The “defense in depth” approach is well-known from cyber security. This involves drawing multiple, independent rings of protection around a system. These must be breached one after another to bring about system failure. The likelihood of the entire system failing because of a single component is lower.

With respect to digital systems, special programming languages with a built-in fault tolerance exist. The best-known example is the “Erlang” language developed at the end of the 1980s. Together with the associated runtime environment, the language is suitable for creating highly available, fault-tolerant systems.

The global triumph of the World Wide Web and the spread of web development presented a new challenge. Programmers were forced to develop websites that would work on a variety of devices. The basic approach used in this process is known as “graceful degradation”. If a browser or device doesn’t support a particular technology on a page, it’s rendered as good as possible. This is a “fail-soft” approach:

System status Description
go System operates safely and correctly
fail-operational System operates fail-tolerant without performance degradation
fail-soft System operation ensured, but performance reduced
fail-safe No operation possible, system security still guaranteed
fail-unsafe Unpredictable system behavior
fail-badly Predictably poor to catastrophic system behavior

How to find a SPOF in your IT?

Don’t wait until the system fails to identify single points of failure in your system. You’ll want to proceed proactively as part of a Risk Management Strategy. Analyses from reliability engineering such as fault tree or event tree analysis are used. Failure Mode and Effects Analysis (FMEA) are used to identify the most critical sources of failure.

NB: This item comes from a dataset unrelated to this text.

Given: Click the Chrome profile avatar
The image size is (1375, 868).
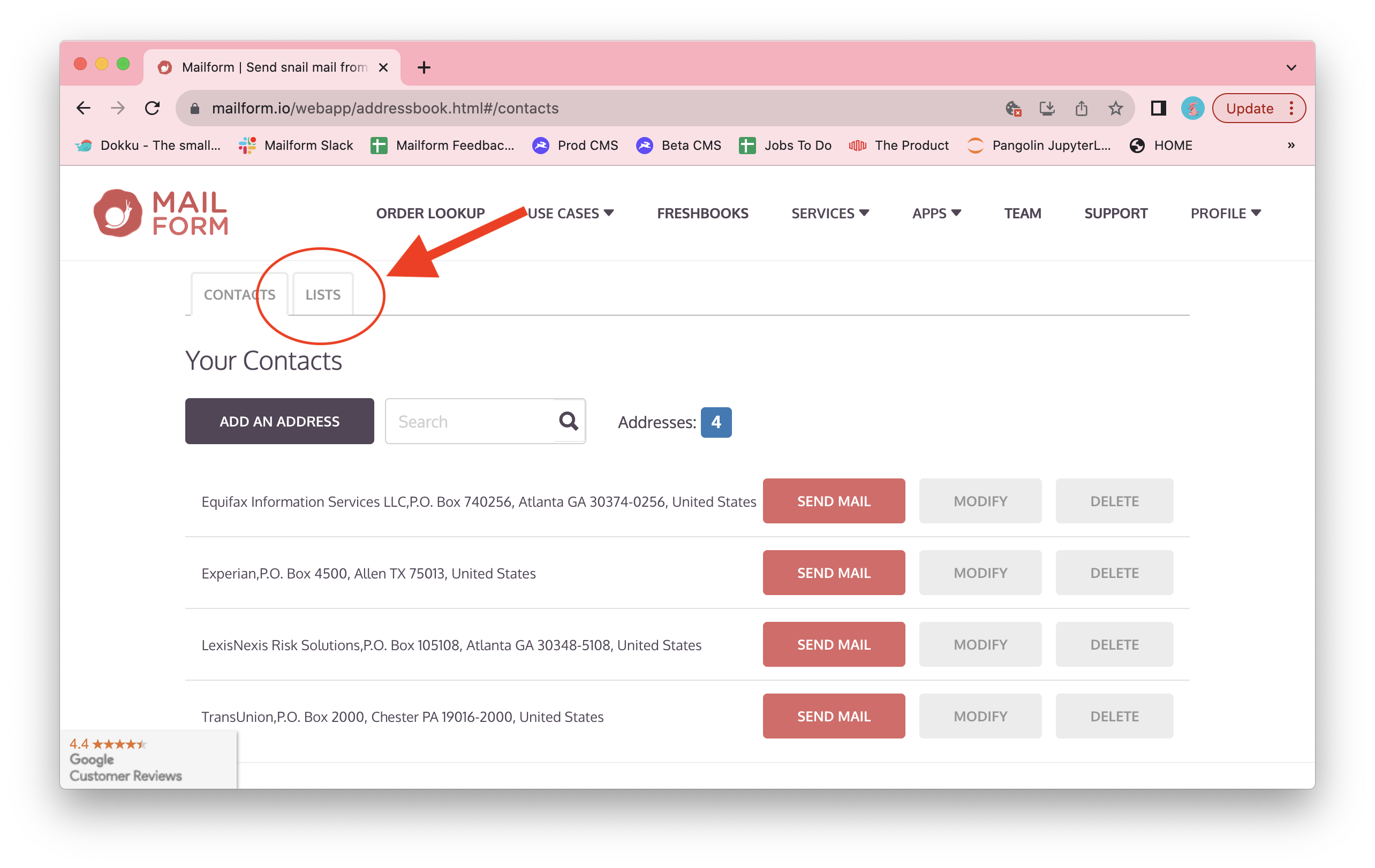Looking at the screenshot, I should (1192, 108).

The general approach to identifying single points of failure in enterprise IT is to perform a risk assessment of the three main dimensions:

  • Hardware
  • Software/services/provider
  • Personal

First, create a SPOF analysis checklist to show the general areas for further analysis. Then, a detailed SPOF analysis of the individual areas is performed:

  • Unmonitored devices in the network
  • Non-redundant software or hardware systems
  • Staff and providers who cannot be replaced in an emergency
  • Any data not included in backups

For each system component, the negative effect of failure is analyzed. Furthermore, the approximate probability of a catastrophic failure is estimated. The results are incorporated into an overarching “disaster recovery” plan to ensure data center security.

As a basic measure to avoid SPOFs, redundancy of data storage and computing power should be ensured at three levels:

  • At the server level through redundant hardware components
  • At the system level through clustering, i.e. the use of multiple servers
  • At data center level by using geographically distributed operating sites.